■ **Page extract**
☆ ☆ ☆ ☆ ☆ ☆ ☆
When you're sneaking through the back alleys, taking out bad guys from behind, the controls take a bit of time to get used to, but generally work pretty well. It's when you get into combat that they tend to get frustrating. It's exacerbated by the fact that the AI for your soldiers are monstrously stupid. You'd figure that they'd run to cover when you tell them to, but they have a tendency to stand up in the middle of a field and return fire, making them an easy target. Technically you can issue various orders to cancel all firing, but you have to remember to bring up the command menu to do it, further entangling the web of confusing controls. You can resurrect party members with an unlimited supply of medikits, but it takes several seconds for them to be revived, so it's putting the medic in the line of fire if there are still enemies around. And if you let a single fallen comrade lie on the ground for too long, they'll bleed to death, forcing you to restart at the last checkpoint. Overall, the game really isn't too hard, but there are a number of roadblock moments that can potentially require numerous restarts. But dying and restarting takes at least a minute to load, which just adds to the aggravation.

 

socom tactical strike          socom tactical strike

 

For all of its stumbling points, there are a few particularly notable aspects to Tactical Strike. At the beginning, you can choose the nationality of your squadron from numerous different countries, including America , France , Spain , Germany , Italy , Britain, Australia and South Korea . The basic plot and levels are exactly the same -- nothing too exciting to begin with, just an assault through your usual South American villages and jungles to save an ambassador -- but your commanders will speak their native language, which is a cool touch. There are also a number of quick missions set aside from the standard campaign levels. These are pretty much just altered versions of the main scenarios, but with different objectives. The multiplayer mode has some similar options as well, which greatly adds to the overall package.

 

The concept of SOCOM Tactical Strike is remarkably cool, and when the controls aren't getting in the way, it's a pretty fun game. Sitting in the middle of a firefight, figuring out the best way to position your soldiers, and ultimately taking down your foes using mind over matter is a refreshing change from the usual gung-ho action games. But the interface tends to muck things up too often for it to be truly enticing, leading to a game that's alternatively fascinating and frustrating.
☆ ☆ ☆ ☆ ☆ ☆ ☆
■ **Problem requirements**
Transcribe verbatim the stretch of the SOCOM Tactical Strike text from "For all of its" through "the overall package.".
☆ ☆ ☆ ☆ ☆ ☆ ☆
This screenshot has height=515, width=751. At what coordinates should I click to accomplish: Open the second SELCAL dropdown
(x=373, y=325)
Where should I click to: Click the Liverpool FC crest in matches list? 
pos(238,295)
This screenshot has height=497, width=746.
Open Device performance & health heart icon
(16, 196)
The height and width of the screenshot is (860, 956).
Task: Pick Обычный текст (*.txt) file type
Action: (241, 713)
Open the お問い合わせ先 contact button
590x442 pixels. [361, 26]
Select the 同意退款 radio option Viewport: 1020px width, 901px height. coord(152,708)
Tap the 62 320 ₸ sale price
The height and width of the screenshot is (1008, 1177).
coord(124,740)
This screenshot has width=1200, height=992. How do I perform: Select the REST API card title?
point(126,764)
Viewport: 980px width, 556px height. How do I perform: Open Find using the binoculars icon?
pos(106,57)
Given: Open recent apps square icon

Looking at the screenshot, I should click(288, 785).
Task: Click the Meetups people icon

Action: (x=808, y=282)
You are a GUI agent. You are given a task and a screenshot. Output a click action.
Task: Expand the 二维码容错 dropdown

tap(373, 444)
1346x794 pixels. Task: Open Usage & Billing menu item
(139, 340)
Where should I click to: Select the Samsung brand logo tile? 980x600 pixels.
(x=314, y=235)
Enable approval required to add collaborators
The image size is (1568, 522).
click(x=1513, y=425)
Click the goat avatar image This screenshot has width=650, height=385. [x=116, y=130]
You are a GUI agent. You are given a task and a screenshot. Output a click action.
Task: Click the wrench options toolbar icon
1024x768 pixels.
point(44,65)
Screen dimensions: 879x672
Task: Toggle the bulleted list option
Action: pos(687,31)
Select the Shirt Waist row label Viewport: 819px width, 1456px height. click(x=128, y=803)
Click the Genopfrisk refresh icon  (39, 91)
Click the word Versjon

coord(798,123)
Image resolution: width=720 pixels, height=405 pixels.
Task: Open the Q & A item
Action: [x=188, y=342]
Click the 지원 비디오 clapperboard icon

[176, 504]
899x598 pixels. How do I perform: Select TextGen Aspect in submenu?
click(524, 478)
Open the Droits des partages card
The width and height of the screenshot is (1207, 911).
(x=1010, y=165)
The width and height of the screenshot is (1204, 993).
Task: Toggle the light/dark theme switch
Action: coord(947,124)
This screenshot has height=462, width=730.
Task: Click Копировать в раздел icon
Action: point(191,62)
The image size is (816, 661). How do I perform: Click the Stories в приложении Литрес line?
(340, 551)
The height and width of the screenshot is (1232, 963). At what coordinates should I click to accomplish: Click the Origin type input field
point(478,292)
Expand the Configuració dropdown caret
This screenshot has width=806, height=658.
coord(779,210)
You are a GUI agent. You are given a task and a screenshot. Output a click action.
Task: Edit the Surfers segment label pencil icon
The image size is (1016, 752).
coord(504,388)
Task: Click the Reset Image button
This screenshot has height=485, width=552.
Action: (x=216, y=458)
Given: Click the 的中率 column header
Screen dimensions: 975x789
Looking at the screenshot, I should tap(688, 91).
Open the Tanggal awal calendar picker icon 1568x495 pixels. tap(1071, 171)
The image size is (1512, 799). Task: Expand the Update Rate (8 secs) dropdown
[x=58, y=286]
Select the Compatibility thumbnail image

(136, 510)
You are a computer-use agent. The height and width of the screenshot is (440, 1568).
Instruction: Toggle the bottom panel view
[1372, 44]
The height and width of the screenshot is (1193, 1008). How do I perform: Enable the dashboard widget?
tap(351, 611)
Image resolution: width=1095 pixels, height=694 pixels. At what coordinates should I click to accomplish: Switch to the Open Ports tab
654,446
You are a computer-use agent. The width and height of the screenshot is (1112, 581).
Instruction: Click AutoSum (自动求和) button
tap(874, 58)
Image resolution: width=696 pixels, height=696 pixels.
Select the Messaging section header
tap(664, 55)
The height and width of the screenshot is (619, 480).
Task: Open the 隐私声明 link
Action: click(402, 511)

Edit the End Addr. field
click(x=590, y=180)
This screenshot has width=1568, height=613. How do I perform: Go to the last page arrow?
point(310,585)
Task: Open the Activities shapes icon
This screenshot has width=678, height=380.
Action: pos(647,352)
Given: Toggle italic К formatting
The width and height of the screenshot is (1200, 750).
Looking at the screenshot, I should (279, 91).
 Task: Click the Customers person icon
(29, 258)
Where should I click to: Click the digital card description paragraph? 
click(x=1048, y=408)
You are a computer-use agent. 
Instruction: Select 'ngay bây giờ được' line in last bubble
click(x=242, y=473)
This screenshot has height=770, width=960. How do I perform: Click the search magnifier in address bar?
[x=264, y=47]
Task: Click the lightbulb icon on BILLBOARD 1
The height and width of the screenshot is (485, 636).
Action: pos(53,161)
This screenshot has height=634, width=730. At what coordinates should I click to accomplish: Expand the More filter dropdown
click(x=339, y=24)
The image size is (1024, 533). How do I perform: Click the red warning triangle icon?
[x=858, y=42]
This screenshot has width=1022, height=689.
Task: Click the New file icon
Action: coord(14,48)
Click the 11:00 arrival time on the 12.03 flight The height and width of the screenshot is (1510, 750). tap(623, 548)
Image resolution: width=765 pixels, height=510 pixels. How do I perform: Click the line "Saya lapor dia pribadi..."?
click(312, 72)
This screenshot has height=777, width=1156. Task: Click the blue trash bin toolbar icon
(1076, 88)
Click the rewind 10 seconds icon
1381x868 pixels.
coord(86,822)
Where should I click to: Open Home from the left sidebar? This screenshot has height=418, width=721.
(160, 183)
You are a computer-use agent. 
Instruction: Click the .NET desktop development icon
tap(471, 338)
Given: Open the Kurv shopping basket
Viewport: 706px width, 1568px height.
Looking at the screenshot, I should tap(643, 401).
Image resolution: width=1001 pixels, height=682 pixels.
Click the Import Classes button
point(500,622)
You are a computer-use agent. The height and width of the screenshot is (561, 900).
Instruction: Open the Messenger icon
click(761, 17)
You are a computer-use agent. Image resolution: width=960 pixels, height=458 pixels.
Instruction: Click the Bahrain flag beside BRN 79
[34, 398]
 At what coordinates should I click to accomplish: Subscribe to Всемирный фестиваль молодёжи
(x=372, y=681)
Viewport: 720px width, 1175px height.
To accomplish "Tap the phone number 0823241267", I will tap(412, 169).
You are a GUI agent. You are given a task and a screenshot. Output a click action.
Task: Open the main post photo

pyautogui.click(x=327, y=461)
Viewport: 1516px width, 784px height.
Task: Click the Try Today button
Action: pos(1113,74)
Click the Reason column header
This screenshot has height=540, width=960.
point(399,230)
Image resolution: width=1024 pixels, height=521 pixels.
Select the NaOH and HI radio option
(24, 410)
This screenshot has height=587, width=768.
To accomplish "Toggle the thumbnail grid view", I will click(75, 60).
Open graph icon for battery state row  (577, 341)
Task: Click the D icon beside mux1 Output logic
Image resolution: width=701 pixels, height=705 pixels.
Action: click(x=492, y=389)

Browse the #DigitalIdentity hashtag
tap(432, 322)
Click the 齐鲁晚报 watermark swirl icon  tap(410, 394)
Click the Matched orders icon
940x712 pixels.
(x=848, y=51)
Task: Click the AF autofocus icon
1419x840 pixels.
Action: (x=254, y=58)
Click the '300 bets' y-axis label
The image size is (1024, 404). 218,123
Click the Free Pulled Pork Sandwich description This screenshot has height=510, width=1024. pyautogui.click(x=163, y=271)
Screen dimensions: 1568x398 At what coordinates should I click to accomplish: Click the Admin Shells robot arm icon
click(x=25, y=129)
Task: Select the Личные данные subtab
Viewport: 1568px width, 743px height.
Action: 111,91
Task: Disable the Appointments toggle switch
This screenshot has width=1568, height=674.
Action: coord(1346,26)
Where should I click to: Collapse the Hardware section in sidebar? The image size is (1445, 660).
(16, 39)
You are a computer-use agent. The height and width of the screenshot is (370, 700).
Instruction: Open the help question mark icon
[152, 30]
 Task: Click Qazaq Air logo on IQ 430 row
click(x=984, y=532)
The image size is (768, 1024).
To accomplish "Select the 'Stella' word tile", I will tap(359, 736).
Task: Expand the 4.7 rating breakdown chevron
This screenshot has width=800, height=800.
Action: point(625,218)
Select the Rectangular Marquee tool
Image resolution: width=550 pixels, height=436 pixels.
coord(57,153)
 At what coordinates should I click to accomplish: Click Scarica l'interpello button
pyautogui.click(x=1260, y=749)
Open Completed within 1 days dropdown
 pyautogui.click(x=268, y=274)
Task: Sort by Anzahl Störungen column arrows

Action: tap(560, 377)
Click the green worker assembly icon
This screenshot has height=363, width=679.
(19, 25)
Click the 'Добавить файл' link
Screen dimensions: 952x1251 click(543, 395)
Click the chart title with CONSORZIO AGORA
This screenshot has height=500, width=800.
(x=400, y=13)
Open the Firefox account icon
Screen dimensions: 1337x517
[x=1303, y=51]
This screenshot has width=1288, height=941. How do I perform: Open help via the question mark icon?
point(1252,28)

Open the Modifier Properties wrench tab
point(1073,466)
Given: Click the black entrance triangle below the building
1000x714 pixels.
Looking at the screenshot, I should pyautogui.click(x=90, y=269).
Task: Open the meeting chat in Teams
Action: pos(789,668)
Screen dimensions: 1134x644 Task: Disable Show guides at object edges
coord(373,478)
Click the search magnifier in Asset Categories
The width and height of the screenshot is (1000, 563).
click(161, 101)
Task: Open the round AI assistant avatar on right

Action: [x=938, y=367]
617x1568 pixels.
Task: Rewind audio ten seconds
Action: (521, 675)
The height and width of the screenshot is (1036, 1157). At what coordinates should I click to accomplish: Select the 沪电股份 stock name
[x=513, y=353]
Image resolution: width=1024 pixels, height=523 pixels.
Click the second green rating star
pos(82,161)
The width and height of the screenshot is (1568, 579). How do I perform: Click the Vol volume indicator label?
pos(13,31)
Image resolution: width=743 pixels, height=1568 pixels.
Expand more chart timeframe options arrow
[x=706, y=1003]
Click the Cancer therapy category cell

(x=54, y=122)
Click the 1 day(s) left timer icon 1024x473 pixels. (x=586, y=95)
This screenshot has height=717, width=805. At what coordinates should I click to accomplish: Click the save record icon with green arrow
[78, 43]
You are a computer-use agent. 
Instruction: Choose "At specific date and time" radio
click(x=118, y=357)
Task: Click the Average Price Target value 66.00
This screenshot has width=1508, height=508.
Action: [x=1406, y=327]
☆ ☆ ☆ ☆ ☆ ☆ ☆
■ **Solution to this exercise**
For all of its stumbling points, there are a few particularly notable aspects to Tactical Strike. At the beginning, you can choose the nationality of your squadron from numerous different countries, including America , France , Spain , Germany , Italy , Britain, Australia and South Korea . The basic plot and levels are exactly the same -- nothing too exciting to begin with, just an assault through your usual South American villages and jungles to save an ambassador -- but your commanders will speak their native language, which is a cool touch. There are also a number of quick missions set aside from the standard campaign levels. These are pretty much just altered versions of the main scenarios, but with different objectives. The multiplayer mode has some similar options as well, which greatly adds to the overall package.